(Rows of pointing data)
:::
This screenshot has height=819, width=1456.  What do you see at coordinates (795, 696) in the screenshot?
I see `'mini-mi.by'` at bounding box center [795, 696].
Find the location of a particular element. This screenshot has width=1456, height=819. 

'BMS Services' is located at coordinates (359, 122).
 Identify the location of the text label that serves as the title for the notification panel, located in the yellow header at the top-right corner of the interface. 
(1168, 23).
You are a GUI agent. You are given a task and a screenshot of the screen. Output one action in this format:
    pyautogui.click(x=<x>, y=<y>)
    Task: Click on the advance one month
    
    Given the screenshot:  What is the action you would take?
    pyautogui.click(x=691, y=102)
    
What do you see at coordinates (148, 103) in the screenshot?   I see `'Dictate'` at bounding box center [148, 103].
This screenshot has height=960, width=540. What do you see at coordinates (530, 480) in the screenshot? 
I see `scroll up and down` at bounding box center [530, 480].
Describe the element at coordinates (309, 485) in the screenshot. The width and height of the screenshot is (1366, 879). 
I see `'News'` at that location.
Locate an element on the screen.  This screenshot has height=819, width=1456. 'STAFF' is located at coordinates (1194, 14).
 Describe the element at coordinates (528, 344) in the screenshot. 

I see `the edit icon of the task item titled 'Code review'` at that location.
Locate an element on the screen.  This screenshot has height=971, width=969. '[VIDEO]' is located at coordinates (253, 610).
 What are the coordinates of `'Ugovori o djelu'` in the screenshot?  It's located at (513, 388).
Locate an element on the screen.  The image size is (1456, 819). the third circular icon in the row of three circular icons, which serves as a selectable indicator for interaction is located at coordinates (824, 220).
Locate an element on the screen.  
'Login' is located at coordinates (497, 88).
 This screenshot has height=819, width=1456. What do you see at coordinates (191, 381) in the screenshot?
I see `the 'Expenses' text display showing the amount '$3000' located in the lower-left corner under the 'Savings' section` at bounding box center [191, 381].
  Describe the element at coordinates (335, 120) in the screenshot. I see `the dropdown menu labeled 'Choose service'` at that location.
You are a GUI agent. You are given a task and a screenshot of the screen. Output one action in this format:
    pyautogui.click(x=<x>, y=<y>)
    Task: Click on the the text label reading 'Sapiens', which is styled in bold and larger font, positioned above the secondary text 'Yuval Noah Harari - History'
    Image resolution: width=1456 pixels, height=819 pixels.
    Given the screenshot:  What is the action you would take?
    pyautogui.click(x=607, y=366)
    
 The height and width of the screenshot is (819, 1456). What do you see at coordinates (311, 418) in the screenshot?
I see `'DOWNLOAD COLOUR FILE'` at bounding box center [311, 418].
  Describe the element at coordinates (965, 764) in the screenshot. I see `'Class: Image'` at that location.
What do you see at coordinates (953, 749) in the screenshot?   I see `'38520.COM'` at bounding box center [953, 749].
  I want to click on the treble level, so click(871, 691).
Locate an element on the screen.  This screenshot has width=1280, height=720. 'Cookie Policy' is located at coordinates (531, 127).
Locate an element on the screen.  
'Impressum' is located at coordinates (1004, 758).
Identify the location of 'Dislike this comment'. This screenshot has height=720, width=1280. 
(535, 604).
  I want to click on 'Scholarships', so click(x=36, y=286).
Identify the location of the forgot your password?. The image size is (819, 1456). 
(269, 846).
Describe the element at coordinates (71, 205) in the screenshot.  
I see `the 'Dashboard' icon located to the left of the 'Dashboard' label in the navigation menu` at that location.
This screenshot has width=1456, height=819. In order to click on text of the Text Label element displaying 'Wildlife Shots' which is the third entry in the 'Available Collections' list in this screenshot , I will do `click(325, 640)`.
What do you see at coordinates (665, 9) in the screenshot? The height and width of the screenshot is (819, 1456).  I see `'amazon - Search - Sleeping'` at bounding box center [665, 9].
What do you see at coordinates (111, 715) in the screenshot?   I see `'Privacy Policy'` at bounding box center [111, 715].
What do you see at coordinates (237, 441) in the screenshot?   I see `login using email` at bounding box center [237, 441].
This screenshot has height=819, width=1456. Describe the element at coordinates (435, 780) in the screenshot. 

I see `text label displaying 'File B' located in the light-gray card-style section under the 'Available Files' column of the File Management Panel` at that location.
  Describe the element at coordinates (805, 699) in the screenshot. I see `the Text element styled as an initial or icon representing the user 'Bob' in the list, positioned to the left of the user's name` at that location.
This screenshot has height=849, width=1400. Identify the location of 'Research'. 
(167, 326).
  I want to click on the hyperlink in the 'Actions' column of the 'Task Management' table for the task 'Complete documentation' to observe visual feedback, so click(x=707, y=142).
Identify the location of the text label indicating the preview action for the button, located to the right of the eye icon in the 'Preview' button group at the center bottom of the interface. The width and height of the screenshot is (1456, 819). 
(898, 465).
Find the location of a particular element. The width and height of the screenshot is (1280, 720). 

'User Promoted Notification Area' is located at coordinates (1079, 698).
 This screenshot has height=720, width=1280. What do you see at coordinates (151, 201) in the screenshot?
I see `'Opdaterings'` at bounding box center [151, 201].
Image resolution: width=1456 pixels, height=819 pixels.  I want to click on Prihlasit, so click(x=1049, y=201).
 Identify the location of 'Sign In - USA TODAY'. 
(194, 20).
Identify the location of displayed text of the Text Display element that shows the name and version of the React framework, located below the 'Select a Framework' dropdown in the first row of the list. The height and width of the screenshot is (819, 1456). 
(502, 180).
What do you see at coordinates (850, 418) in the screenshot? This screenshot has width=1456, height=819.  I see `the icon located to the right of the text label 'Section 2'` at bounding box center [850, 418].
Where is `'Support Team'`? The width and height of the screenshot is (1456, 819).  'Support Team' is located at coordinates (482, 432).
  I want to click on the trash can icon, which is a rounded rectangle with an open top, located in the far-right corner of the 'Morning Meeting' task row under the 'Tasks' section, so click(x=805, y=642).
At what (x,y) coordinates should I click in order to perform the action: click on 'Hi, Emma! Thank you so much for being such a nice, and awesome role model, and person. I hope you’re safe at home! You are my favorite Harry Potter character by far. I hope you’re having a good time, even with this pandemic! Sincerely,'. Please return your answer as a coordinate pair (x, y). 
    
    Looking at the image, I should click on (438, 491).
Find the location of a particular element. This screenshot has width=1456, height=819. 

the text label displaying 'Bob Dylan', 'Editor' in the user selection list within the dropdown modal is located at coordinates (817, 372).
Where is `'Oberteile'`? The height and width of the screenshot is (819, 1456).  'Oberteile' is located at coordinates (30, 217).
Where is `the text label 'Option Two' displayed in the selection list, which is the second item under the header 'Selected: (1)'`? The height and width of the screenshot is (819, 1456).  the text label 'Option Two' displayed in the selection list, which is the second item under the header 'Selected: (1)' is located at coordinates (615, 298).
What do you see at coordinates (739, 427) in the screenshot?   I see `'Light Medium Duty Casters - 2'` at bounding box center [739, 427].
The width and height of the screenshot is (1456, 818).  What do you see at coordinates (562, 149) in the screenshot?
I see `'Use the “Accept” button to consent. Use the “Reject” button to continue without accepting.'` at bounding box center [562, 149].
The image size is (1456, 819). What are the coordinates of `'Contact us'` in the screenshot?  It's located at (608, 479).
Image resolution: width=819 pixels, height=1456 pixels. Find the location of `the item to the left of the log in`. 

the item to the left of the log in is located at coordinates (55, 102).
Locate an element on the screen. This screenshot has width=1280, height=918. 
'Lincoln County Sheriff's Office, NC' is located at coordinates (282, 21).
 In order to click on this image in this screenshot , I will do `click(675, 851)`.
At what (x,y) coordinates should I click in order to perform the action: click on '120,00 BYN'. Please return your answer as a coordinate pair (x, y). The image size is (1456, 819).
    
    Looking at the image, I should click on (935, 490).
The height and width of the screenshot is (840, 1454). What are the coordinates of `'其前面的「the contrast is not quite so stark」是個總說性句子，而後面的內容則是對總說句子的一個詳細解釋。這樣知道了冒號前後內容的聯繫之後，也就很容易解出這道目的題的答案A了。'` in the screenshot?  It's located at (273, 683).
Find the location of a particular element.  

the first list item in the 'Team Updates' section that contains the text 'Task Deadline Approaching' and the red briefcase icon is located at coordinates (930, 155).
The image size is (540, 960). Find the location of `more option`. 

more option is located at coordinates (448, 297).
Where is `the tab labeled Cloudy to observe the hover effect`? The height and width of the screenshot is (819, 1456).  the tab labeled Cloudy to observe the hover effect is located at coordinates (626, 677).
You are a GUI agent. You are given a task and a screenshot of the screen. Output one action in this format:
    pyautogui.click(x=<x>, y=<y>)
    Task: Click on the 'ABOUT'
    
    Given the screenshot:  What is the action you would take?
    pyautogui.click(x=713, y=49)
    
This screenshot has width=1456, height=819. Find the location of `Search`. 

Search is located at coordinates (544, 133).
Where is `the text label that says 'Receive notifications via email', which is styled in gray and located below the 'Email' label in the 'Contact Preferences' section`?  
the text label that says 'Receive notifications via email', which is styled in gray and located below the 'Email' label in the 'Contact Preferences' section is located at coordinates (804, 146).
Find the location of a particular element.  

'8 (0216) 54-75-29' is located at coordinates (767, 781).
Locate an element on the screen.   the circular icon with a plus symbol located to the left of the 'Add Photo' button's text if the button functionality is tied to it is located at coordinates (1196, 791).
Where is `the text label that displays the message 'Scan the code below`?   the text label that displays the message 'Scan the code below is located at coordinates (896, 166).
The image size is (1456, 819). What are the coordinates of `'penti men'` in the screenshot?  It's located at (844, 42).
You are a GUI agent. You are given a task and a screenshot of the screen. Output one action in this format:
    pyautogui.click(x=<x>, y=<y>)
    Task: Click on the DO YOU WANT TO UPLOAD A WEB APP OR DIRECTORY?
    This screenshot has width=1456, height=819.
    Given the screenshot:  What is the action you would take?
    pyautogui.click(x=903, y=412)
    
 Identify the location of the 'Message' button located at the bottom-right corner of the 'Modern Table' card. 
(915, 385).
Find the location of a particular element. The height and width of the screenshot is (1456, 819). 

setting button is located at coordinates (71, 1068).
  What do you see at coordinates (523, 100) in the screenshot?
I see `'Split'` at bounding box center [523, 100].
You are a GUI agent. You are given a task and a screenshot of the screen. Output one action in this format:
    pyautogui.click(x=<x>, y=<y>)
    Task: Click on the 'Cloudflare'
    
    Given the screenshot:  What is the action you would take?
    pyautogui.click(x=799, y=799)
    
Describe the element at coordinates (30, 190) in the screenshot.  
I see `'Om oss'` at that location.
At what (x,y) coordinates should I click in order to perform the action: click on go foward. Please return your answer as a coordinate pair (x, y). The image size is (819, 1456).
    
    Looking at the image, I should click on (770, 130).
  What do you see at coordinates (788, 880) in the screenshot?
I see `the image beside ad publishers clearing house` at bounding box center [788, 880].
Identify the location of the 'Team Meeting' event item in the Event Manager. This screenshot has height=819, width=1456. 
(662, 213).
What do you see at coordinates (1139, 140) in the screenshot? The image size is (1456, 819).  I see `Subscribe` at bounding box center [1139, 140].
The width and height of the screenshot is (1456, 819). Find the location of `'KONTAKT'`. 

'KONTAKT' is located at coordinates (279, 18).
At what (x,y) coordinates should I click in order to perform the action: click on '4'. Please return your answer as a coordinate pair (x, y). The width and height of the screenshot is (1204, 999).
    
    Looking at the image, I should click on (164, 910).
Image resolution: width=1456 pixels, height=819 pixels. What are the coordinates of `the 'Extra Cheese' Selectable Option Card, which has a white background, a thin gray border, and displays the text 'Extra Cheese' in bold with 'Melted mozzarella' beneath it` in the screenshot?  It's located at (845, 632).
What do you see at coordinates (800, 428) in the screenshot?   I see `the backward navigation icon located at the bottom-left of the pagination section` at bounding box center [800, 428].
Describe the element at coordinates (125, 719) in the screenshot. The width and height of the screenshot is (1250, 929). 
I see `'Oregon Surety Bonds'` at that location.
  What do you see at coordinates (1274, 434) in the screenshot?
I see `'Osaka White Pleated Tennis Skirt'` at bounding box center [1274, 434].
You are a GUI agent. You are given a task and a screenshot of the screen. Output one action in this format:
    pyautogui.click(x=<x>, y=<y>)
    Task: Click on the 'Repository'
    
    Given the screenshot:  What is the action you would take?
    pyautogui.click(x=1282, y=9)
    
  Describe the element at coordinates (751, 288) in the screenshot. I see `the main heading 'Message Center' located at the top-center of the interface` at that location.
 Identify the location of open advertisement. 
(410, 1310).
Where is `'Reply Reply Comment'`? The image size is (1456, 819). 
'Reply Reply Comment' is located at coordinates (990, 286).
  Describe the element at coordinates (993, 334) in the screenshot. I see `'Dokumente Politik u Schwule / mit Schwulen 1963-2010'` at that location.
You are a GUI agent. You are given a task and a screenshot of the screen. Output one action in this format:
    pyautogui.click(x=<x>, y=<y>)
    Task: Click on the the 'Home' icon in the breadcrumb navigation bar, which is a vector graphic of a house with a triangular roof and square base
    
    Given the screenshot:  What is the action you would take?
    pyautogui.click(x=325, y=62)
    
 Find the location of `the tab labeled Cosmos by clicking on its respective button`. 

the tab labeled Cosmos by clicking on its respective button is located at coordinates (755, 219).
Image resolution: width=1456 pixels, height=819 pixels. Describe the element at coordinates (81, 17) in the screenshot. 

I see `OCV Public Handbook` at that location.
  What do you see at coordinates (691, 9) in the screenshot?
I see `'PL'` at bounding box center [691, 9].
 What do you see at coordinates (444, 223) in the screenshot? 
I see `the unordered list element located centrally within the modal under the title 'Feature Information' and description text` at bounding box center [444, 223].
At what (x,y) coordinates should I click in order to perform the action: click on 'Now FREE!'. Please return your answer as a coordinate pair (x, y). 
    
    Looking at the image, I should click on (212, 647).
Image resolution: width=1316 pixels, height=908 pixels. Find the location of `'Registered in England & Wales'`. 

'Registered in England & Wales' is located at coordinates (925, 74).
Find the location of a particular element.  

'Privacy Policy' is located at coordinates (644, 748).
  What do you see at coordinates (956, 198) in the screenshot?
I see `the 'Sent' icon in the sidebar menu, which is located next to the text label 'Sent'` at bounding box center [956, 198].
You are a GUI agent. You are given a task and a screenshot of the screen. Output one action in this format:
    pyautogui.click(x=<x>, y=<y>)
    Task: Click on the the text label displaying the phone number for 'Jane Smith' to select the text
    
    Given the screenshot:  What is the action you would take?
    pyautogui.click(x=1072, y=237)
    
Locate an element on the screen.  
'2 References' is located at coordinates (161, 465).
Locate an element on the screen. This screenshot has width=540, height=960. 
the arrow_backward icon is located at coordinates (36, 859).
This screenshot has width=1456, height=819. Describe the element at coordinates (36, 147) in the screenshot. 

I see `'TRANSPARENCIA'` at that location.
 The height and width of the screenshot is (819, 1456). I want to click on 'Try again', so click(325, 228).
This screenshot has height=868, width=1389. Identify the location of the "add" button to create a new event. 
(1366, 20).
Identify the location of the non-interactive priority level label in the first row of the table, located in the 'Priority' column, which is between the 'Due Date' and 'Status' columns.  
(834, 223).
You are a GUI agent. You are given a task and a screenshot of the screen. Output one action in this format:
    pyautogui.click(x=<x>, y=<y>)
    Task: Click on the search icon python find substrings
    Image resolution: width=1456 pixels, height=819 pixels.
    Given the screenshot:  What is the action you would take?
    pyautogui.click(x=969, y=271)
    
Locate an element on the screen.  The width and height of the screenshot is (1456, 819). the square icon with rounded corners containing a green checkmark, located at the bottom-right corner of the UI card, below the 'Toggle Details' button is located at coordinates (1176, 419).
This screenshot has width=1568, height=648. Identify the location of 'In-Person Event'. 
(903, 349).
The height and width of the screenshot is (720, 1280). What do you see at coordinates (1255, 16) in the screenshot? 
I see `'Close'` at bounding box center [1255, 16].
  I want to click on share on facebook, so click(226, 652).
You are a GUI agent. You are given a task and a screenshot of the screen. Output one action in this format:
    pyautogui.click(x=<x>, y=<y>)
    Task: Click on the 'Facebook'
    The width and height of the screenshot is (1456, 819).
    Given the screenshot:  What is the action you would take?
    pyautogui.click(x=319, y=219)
:::
[What you will do]
Reproduce the stretch of rows from the line containing "The image size is (540, 960)." through the line containing "coordinates (804, 146).", substituting "Locate" for every occurrence of "Find the location of" and leaving everything else unchanged.

[Expected output]
The image size is (540, 960). Locate `more option`. 

more option is located at coordinates (448, 297).
Where is `the tab labeled Cloudy to observe the hover effect`? The height and width of the screenshot is (819, 1456).  the tab labeled Cloudy to observe the hover effect is located at coordinates (626, 677).
You are a GUI agent. You are given a task and a screenshot of the screen. Output one action in this format:
    pyautogui.click(x=<x>, y=<y>)
    Task: Click on the 'ABOUT'
    
    Given the screenshot:  What is the action you would take?
    pyautogui.click(x=713, y=49)
    
This screenshot has width=1456, height=819. Locate `Search`. 

Search is located at coordinates (544, 133).
Where is `the text label that says 'Receive notifications via email', which is styled in gray and located below the 'Email' label in the 'Contact Preferences' section`?  
the text label that says 'Receive notifications via email', which is styled in gray and located below the 'Email' label in the 'Contact Preferences' section is located at coordinates (804, 146).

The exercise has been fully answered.